Madame la présidente, madame la ministre, mes chers collègues, le projet de loi de finances pour 2024 confirme une tendance à l'augmentation des crédits pour l'audiovisuel public, amorcée l'an passé après plusieurs années de baisse.
Mais le rapporteur pour avis Cédric Vial a raison de souligner que cette hausse doit être relativisée. Au-delà de l'inflation, elle s'explique par la nécessité de compenser les effets fiscaux de la suppression de la contribution à l'audiovisuel public.
L'exemple de Radio France souligne à quel point l'augmentation du budget est en trompe-l'œil. Hors remboursement des effets fiscaux et hors programme de transformation, la hausse de la dotation est inférieure à l'inflation.
La suppression de la CAP, intervenue dans les conditions que l'on sait, s'est fait en dépit des conclusions du rapport de l'inspection générale des affaires culturelles (Igac) et de l'IGF, qui préconisait de modifier la Lolf pour sanctuariser les ressources de l'audiovisuel public.
À défaut, nous n'avons aucune perspective sur son mode de financement pour 2025, car l'affectation d'une fraction de TVA ne pourra plus être reconduite dans un an si la Lolf n'est pas modifiée. Le groupe Union Centriste le savait depuis le début. C'est la raison pour laquelle nous nous étions opposés à la suppression ex abrupto de la contribution à l'audiovisuel public, sans garantie pour la suite.
Le Gouvernement – j'ai envie de dire Bercy – optera-t-il, comme on peut le craindre, pour une budgétisation de l'audiovisuel public ? Comme cela a été dit, ce serait un contresens historique. La dotation de l'État, à laquelle notre groupe a toujours été opposé, revient à remettre en cause l'indépendance et la modernisation de notre audiovisuel public.
Tous ces éléments ayant été rappelés, nous ne pouvons que nous opposer à l'amendement du rapporteur spécial Jean-Raymond Hugonet, qui vise à réduire de 210 millions d'euros les crédits accordés à l'audiovisuel public.
Pardonnez-moi, mon cher collègue, mais cette proposition relève d'un raisonnement par l'absurde : le financement de l'audiovisuel public n'étant pas pérenne, il faudrait plomber la solution transitoire.
L'amendement procède aussi d'une logique punitive vis-à-vis de l'audiovisuel public, auquel il est reproché de ne pas se réformer. C'est sévère, car toutes les sociétés de l'audiovisuel public ont fait des efforts d'économies, enregistré des gains de productivité, et amorcé une mutation de leur modèle : numérisation, intégration transversale de leurs diverses composantes, début de synergies.
Certes, on peut aller beaucoup plus loin, mais il faut aussi de la visibilité. Or force est de constater que, depuis huit ans, la tutelle est changeante, voire contradictoire.
Souvenons-nous de France 4 : le cap affiché s'est souvent résumé aux économies à réaliser, sans que l'on songe à redonner du sens aux missions de la chaîne et, plus grave, à clarifier son modèle de financement et de gouvernance.

*-*-*

CONSIGNE: Relevez l'ensemble des sigles employés dans l'intervention sur le financement de l'audiovisuel public, en les présentant dans leur ordre d'apparition.

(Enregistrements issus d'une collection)
*-*-*

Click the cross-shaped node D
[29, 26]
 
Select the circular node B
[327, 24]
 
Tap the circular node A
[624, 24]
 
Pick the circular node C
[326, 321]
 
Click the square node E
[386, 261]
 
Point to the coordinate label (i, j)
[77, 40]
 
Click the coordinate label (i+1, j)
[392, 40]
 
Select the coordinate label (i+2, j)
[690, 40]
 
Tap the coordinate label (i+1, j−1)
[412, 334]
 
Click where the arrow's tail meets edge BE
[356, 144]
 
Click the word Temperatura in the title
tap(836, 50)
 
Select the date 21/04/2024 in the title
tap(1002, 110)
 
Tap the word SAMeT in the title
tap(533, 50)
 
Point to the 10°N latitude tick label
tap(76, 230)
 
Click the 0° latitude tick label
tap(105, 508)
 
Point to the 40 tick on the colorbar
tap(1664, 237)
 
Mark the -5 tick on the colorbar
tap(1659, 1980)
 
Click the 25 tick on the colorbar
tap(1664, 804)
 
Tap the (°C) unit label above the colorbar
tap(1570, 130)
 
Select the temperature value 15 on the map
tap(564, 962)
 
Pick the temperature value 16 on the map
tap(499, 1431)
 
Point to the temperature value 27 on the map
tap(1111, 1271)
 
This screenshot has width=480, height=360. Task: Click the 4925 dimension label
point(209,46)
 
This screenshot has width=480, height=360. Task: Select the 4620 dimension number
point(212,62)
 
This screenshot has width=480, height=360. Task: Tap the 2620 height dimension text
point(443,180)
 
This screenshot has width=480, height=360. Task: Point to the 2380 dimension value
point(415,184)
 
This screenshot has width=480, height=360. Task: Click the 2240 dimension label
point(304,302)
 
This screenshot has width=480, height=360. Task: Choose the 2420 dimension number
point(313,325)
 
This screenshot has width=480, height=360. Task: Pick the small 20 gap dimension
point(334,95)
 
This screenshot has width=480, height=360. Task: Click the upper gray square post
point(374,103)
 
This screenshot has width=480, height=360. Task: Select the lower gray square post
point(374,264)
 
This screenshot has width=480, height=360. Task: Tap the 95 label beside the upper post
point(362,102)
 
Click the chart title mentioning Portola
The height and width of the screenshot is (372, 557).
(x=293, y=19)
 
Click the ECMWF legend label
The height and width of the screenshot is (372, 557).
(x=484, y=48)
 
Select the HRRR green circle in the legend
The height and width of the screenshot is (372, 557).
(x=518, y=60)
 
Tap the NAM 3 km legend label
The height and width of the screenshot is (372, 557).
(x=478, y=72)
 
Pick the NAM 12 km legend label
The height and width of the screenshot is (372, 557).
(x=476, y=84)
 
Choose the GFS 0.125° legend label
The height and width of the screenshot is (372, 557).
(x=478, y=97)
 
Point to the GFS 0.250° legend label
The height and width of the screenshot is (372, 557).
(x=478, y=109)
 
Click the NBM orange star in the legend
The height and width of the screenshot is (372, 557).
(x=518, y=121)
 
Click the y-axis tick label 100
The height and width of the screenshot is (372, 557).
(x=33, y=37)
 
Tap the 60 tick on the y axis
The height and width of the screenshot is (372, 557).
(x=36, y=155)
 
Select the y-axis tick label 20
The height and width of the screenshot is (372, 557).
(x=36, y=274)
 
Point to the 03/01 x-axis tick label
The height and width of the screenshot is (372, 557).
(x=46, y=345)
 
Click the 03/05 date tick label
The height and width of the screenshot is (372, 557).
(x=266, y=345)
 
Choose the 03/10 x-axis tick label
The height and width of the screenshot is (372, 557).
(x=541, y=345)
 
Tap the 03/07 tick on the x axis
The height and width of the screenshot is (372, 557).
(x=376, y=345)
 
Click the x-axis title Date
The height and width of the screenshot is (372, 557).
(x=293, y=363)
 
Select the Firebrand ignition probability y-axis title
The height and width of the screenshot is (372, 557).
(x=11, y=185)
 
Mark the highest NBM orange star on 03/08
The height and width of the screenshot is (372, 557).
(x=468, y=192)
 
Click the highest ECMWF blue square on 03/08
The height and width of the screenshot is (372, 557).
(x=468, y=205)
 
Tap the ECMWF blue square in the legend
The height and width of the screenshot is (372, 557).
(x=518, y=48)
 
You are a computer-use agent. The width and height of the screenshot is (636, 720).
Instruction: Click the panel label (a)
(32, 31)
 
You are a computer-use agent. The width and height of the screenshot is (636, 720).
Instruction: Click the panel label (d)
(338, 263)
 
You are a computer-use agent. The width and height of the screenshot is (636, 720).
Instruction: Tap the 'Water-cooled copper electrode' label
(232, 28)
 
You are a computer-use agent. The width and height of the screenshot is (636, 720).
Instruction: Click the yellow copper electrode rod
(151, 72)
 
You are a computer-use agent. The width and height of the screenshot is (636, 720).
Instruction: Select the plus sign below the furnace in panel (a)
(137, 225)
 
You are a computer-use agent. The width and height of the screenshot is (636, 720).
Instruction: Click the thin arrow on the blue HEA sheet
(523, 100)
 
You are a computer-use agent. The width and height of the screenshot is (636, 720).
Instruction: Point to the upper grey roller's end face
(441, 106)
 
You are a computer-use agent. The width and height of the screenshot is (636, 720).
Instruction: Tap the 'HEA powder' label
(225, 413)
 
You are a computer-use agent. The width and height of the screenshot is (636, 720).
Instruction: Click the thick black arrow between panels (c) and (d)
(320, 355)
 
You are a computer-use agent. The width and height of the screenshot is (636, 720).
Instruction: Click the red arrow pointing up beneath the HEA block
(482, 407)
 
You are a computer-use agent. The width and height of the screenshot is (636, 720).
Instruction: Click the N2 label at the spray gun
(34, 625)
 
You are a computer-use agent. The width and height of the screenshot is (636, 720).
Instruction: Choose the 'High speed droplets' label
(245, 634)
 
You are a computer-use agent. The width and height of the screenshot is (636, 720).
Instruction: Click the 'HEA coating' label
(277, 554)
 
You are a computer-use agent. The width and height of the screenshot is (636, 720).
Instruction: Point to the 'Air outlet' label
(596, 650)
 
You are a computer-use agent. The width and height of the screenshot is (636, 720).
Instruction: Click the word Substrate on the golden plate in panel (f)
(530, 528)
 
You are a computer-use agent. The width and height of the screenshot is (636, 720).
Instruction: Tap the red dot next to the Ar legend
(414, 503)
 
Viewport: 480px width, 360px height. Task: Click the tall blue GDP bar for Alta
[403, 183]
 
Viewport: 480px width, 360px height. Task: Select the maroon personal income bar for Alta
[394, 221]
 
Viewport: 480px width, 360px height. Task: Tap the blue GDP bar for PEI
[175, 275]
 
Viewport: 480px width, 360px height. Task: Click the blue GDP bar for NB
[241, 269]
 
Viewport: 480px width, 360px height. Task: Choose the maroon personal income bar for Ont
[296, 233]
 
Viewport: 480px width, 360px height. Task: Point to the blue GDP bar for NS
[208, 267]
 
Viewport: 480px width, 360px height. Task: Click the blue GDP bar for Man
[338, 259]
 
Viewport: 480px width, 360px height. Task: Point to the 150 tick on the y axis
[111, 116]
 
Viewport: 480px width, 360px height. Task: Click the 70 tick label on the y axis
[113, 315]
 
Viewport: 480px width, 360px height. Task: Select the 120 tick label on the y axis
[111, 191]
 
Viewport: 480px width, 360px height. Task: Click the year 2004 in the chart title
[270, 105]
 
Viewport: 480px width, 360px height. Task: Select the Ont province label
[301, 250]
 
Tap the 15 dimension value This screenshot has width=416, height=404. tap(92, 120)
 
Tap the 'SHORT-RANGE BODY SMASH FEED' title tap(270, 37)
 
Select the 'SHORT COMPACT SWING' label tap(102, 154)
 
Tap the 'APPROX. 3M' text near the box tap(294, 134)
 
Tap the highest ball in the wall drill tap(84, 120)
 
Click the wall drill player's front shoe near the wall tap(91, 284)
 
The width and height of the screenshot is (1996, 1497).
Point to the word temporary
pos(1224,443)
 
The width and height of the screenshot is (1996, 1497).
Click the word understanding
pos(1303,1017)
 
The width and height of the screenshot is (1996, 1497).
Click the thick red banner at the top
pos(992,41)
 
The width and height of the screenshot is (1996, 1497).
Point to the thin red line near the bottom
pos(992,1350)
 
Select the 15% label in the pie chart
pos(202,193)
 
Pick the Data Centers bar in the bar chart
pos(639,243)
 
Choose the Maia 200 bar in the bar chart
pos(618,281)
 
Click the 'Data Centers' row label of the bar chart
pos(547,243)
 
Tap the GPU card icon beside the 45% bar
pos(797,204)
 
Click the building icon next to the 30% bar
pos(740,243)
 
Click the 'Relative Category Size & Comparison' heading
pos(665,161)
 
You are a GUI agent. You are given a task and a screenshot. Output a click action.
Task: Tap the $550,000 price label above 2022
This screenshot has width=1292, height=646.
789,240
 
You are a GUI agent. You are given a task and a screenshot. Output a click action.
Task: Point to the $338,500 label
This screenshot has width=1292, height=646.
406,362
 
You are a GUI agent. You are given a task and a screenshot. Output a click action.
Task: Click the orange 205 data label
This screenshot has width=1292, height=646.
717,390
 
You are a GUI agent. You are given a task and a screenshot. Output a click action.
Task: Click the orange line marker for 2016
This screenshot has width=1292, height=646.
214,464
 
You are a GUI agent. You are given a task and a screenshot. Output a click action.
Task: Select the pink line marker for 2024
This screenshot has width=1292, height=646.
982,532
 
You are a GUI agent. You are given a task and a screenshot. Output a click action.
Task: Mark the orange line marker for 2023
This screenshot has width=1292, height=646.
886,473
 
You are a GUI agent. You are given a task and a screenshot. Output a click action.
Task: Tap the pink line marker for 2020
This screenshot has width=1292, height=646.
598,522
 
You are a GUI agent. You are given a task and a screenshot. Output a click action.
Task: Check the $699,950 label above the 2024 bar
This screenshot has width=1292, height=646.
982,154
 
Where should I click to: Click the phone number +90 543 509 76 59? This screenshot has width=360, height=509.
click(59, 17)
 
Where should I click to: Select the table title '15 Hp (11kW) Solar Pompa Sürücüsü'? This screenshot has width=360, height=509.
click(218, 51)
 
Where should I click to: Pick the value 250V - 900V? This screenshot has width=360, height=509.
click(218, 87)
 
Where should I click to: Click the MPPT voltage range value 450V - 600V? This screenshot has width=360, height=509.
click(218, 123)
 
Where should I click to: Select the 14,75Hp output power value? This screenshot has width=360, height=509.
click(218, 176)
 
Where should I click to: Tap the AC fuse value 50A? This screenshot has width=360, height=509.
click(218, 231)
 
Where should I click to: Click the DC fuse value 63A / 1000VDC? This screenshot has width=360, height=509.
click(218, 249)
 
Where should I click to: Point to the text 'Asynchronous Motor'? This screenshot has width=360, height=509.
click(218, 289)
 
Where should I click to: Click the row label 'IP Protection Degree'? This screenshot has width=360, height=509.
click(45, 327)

*-*-*

RÉPONSE ATTENDUE: CAP, Igac, IGF, Lolf, TVA